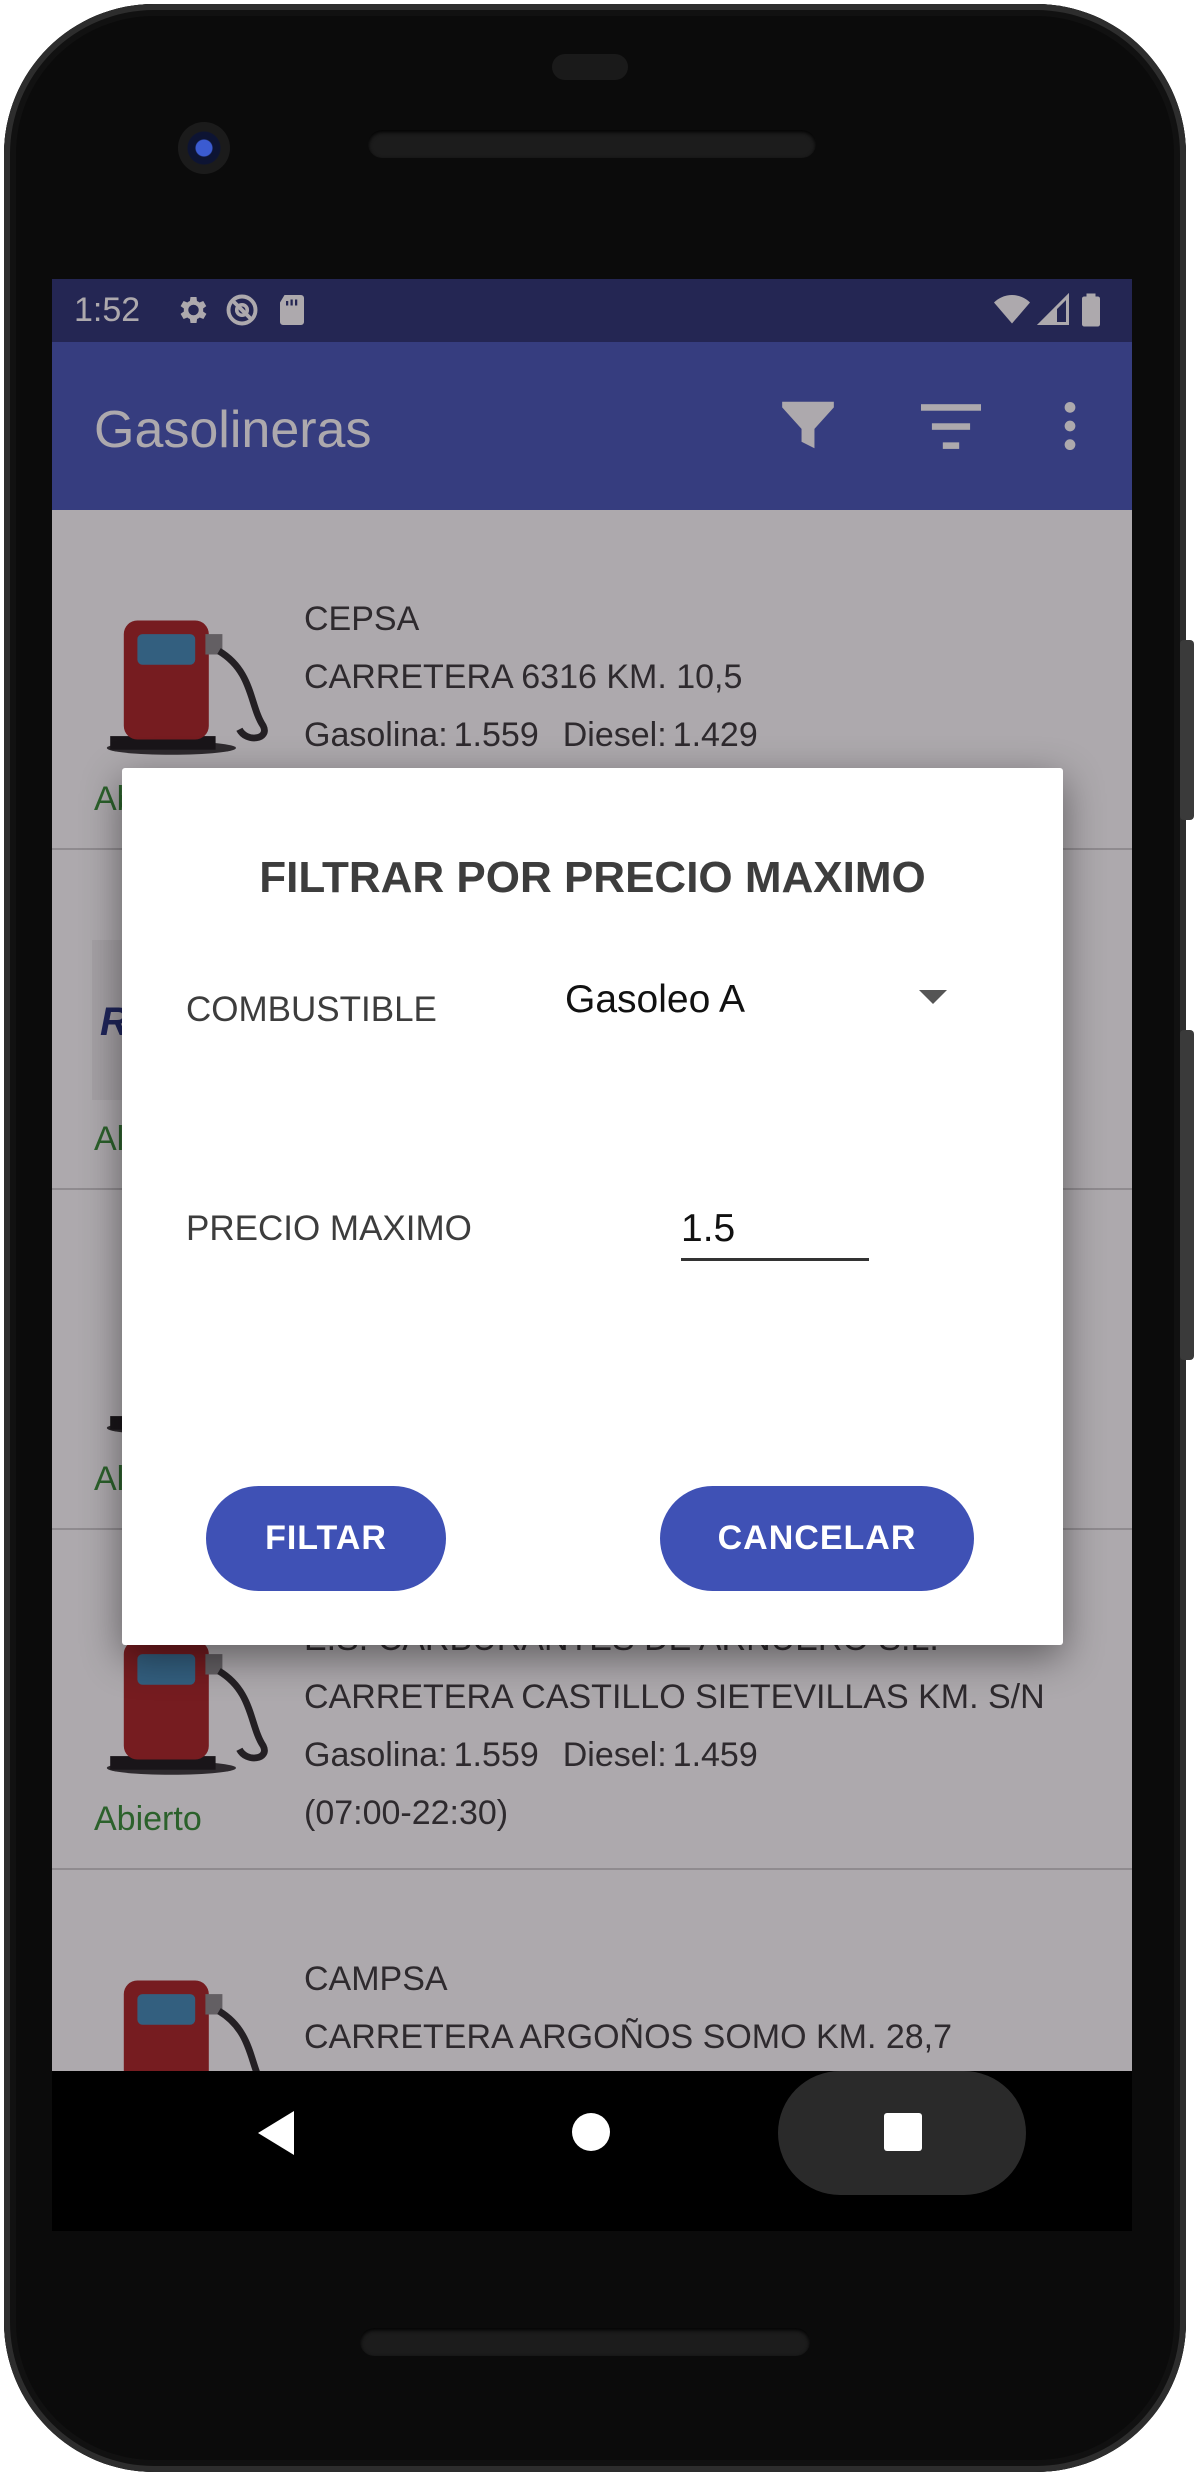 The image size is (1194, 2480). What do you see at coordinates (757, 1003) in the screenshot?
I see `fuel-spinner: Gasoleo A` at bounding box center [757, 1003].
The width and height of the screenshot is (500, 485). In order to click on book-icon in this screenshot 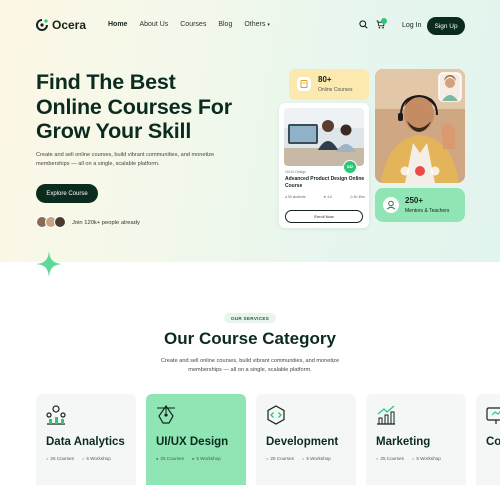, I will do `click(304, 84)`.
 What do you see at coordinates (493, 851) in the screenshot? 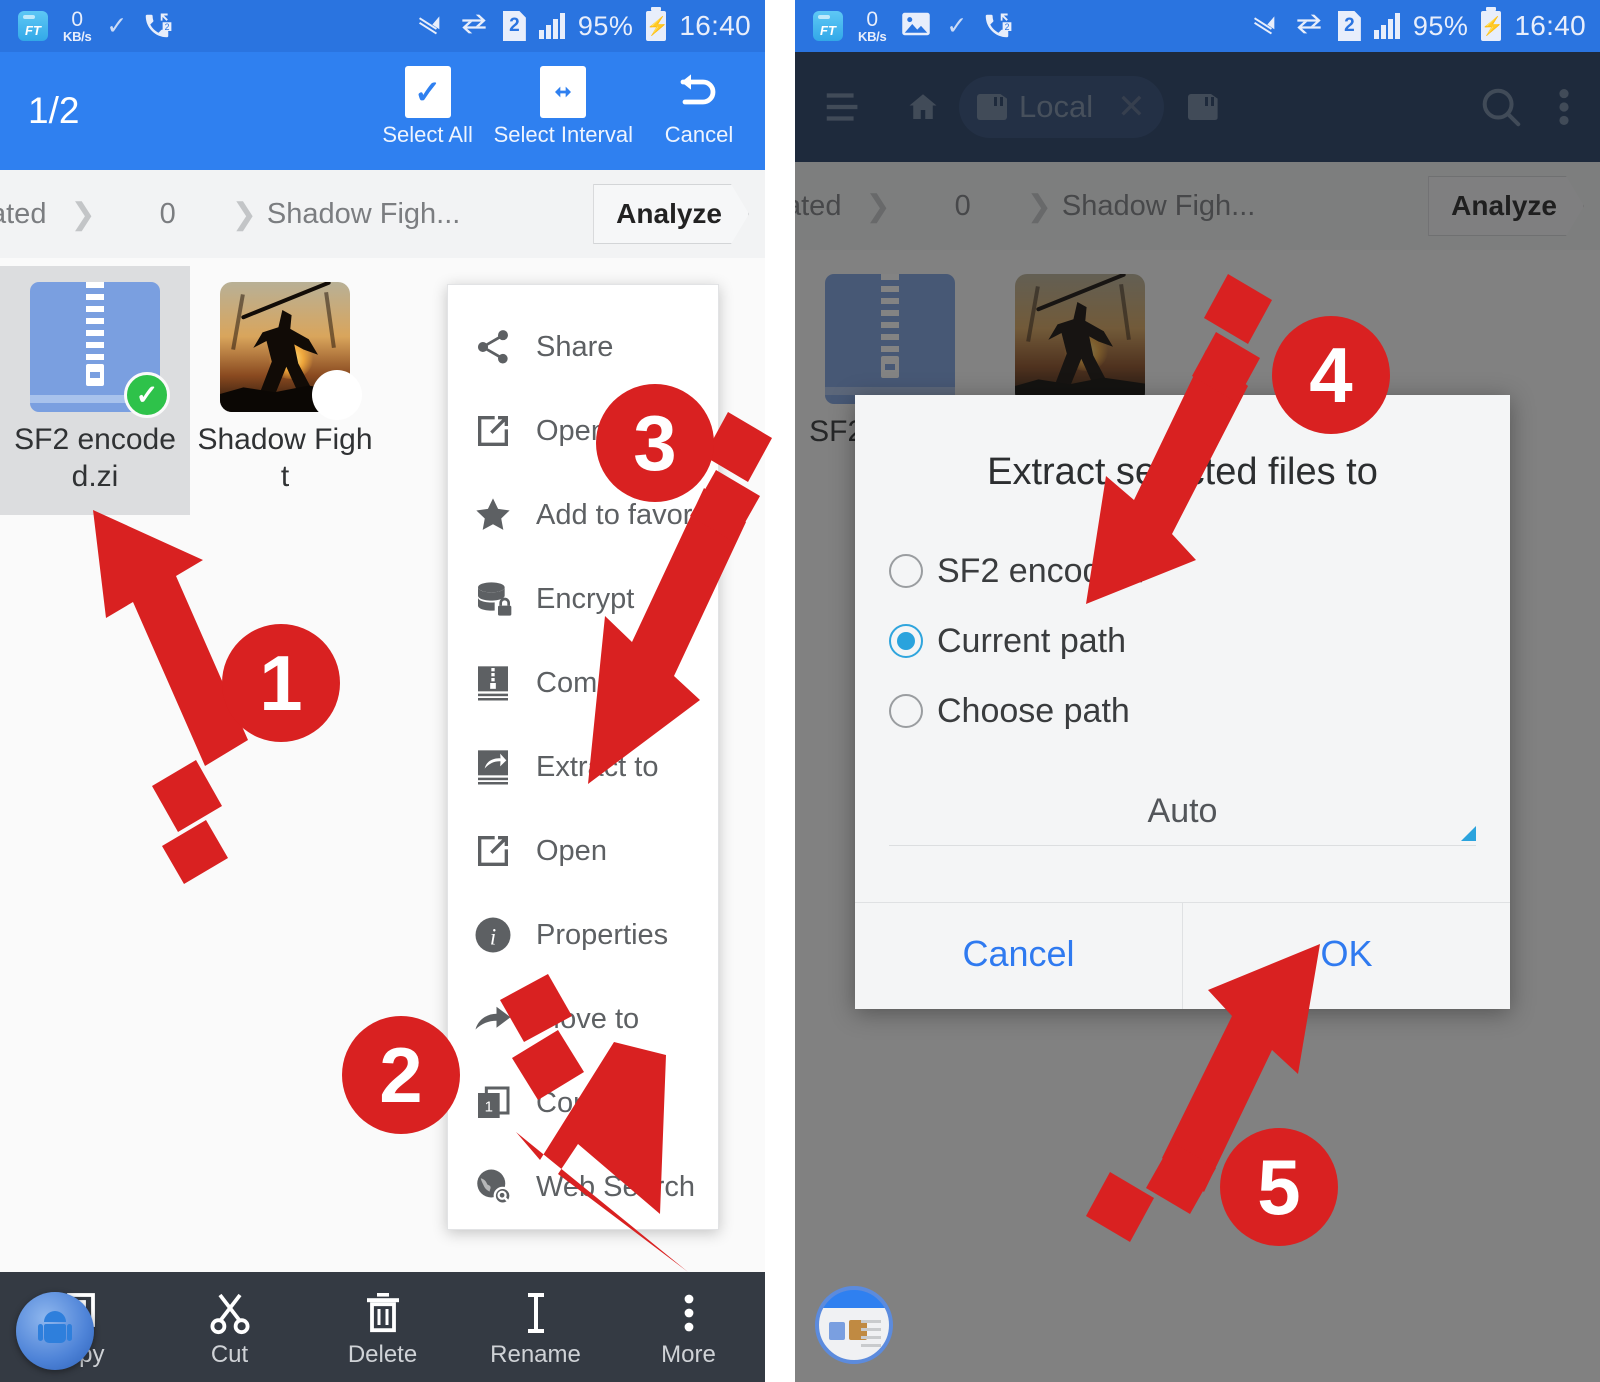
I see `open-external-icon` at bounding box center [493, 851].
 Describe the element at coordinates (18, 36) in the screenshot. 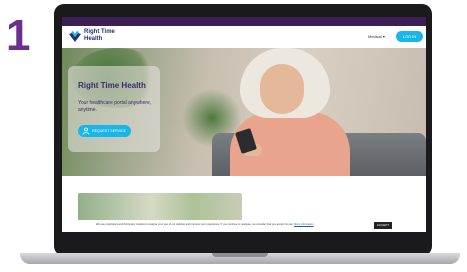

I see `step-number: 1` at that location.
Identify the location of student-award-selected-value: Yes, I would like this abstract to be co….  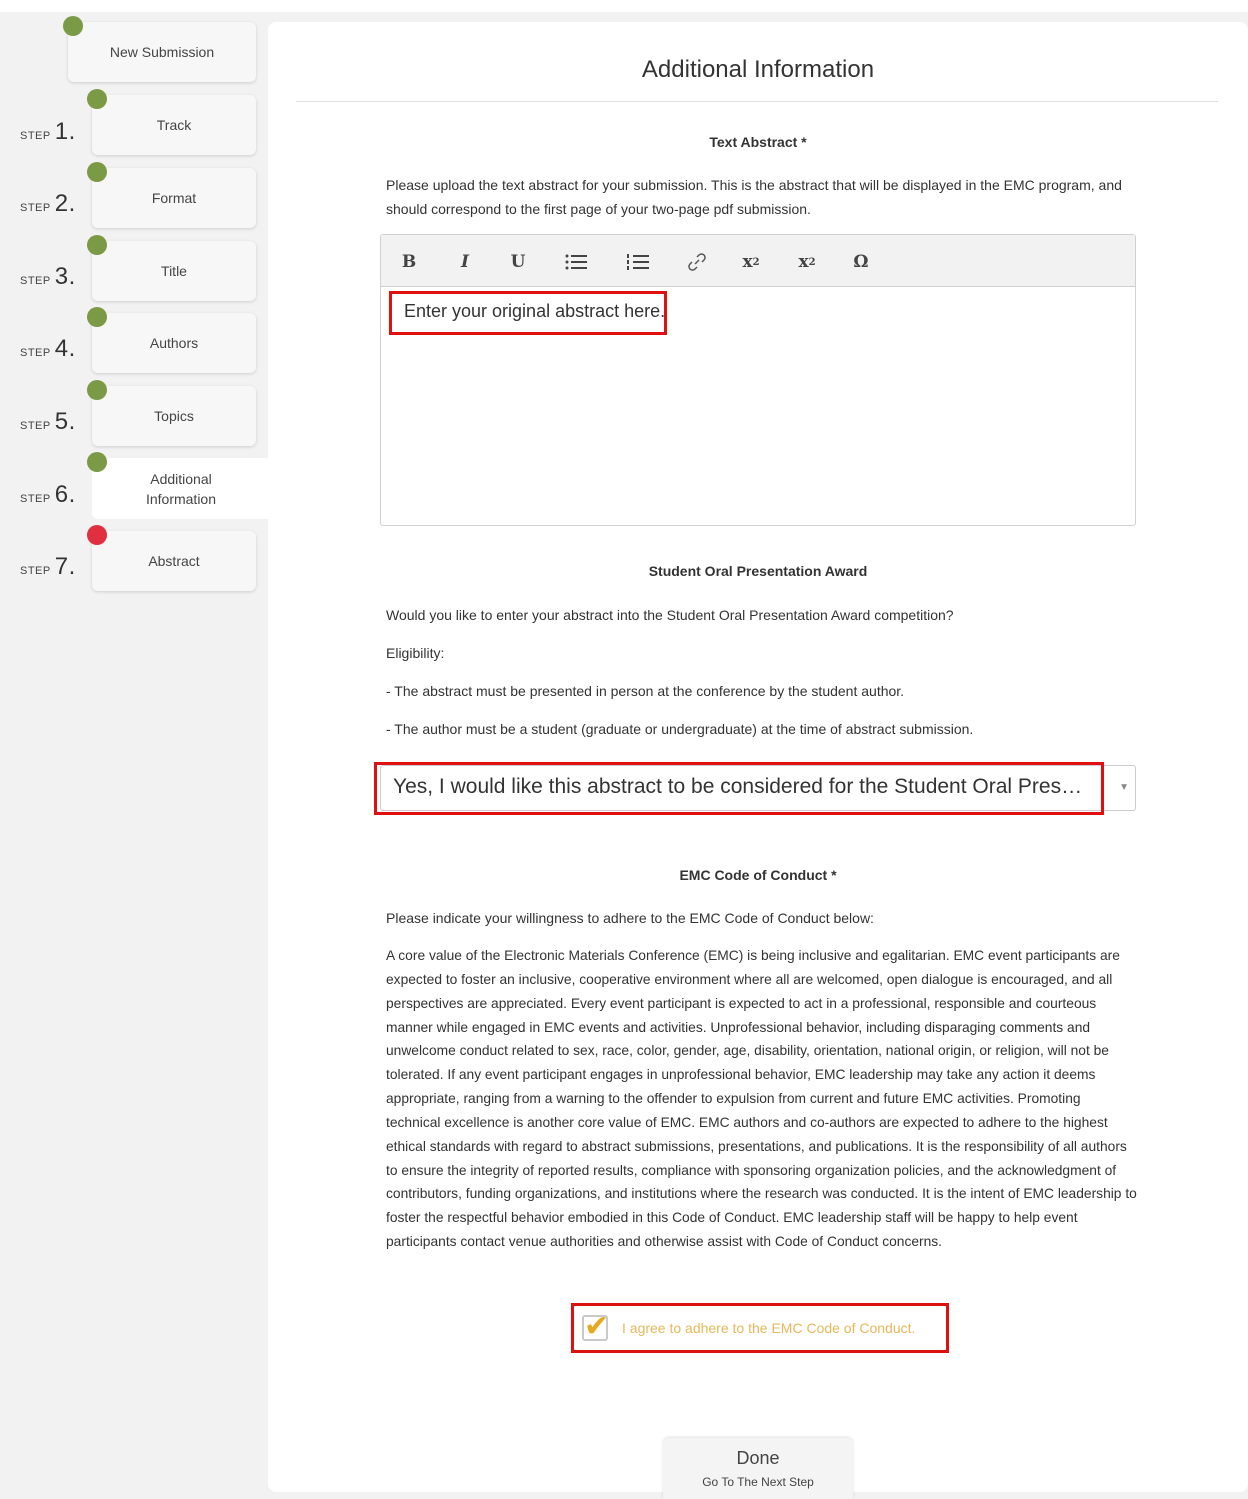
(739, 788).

__________

**TASK OBJECTIVE**: Reproduce verbatim the records from the line that contains "Describe the element" through the end of the records, leaving the pictures out.

**THE COMPLETED TASK**:
 Describe the element at coordinates (18, 36) in the screenshot. 

I see `step-number: 1` at that location.
Identify the location of student-award-selected-value: Yes, I would like this abstract to be co….  
(739, 788).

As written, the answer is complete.